147「"不思議"とよばれる陰謀」



木村重茲(?―1595)

隼人佐定重の男。隼人正、常陸介。実名は、定光、重高など諸説あり。若狭国佐柿国吉城主。豊臣秀吉ついで秀次の家臣。天正十一年(一五八三)、賤ヶ岳の戦いで堂木山砦を守備する。天正十八年、小田原攻めで北条氏の岩槻城を攻める。山城国淀十八万石にまで出世するが、のち秀次事件に連座して自刃。

◆政策秘書をめぐるさまざまな問題が浮き彫りにされている。政治家は一様に秘書がやったこと、自分は預り知らない、と言う。

◆関白豊臣秀次は、秀吉に実子(お拾。のちの秀頼)が生まれて以来、悶々とした日々を送っていた。叔父秀吉はもはや自分を邪魔者と思っているのではないだろうか。世間ではすわ謀叛かと騒ぎ立てている者もいるらしい。日に日に情勢は秀次にとって好ましくない方向に流れていた。

◆秀次がもう少し賢明な人間であるか、あるいは周囲に目配りのいきとどいた家臣がいれば、酸鼻をきわめた事件はおこらなかったかもしれない。ところが側近く侍るのは、忠誠心だけは旺盛だが、目先のことしか判別できない凡人ばかり。先を見通せる者たちはいつしか秀次の周囲からは払底していた。

◆いわば「残り物」のひとり、木村常陸介重茲。主人の気鬱を散じようと、考えたことといえば、大坂城へ潜入して様子を探りに行ってくる、程度のこと。

◆木村常陸介は三日間の暇をとり、大坂へ下って城内へ潜入した。

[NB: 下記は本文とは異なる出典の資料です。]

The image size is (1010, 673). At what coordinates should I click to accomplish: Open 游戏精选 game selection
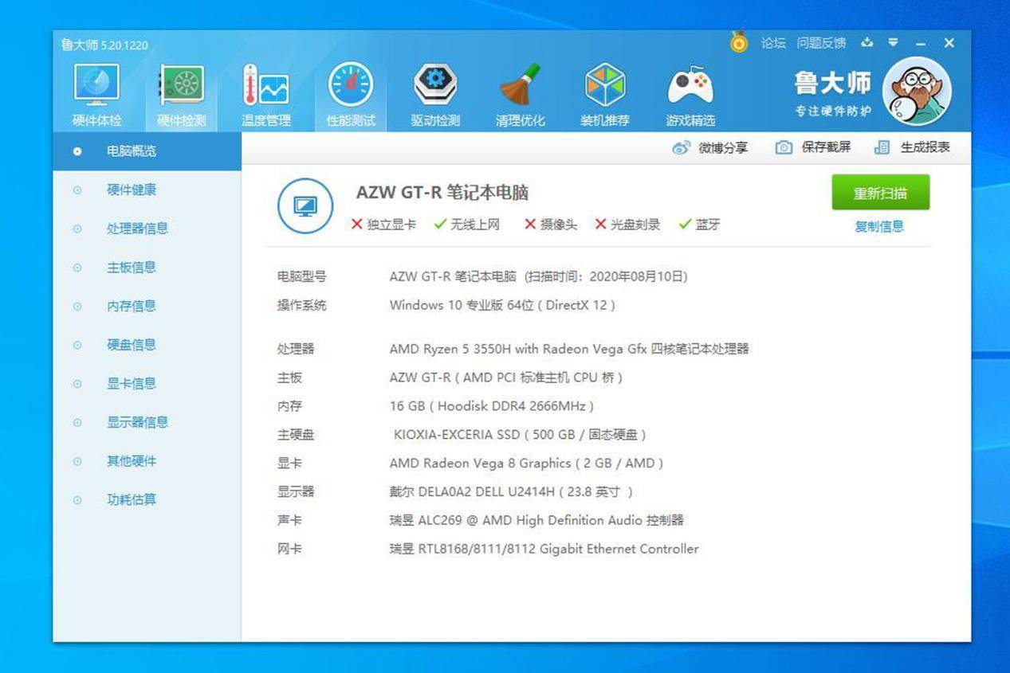coord(690,92)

秀吉は上洛中であったのだが、常陸介は警備の目をぬすんでいとも簡単に天守閣へ忍び込んでしまった

常陸介「すごい。わしには忍者の才能もあったのかも・・・・・・」

◆秀次は常陸介が持ち帰った水差しのフタをしげしげと見た。まさしく以前、秀吉に進上した品に間違いない。これが城内から易々と盗まれるほどどうでもいい品なのか。つまりは秀吉が秀次をさほどに大切に思ってはいないのであろうか。秀次は、水差しのフタがなくなって城内で大騒ぎになることを期待した。叔父秀吉が自分の手をとって「大事な品をなくしてしまった」と詫びる場面を想像した。

秀次「すまぬ、孫七郎。そなたの贈り物をあたら粗末に扱ってしまった」
秀次「叔父上、水差しのフタひとつ、わたしは何とも思ってはおりませぬ」
秀次「孫七郎、すまぬすまぬ。お拾い可愛さのあまり、そなたを疎んじてしまったやもしれぬ。ゆるせ」
秀次「叔父上ッ」
秀次「秀次ッ」

いきなり座敷で一人芝居をはじめる秀次。呆然と眺めているばかりの常陸介。

◆ところが、大坂城では水差しのフタがなくなっていることに気づかない。じれったくなった秀次が「あの水差しですが、お気に召しましたでしょうか」と指摘してやったが、秀吉も言われて気づく始末。誰かが隠したか捨てたのであろう、と不思議に追及はしないまま、黄金でもって新しいふたを作らせておいた。

◆その後、秀次の悪行が暴かれて、聚楽第の接収が行われたが、この時、邸内から件の水差しのふたが出てきた。さては、関白殿は家臣の者どもを大坂城へ潜入させ、太閤殿下かお拾さまを害したてまつらんとの所存であったか。この水差しのフタは命を奉じた家臣どもが城内へ忍びこんだ証拠として関白に示したものに違いない、と判断された。

◆関白秀次の進退はここに極まった。かつての賤ヶ岳合戦の勇士・木村常陸介も山城国の大門寺で自害した。常陸介は大坂城に易々と忍び込めた時に罠ではないかと思いいたるべきであったろう。昭和なかばに活躍した名探偵中禅寺秋彦も言っている、

「この世に不思議ということなど何もないのだ」

◆この話が史実であったかどうかはわからない。ただ秀次の失脚は、秀吉の寵愛が実子に移ることを、常陸介ら家臣が必要以上に心配したために、その隙を衝かれたと考えられなくもない。秘書役はこの時、自分の言動が主人の政治生命に影響を及ぼしかねないことを理解しておくべきだし、いざ事がおこった場合は、政治家は秀次のように従容として責任を負うべきであろう。

◆一説によれば、大坂夏の陣の勇将木村重成は、常陸介の遺児であるという。重成はほかでもない、大坂方の正規の大将分としてただ一人家康が首実検に供したほどの人物である。父子説がもし本当であるならば、一族の名誉も回復され、地下の常陸介ももって瞑すべし、といったところであろうか。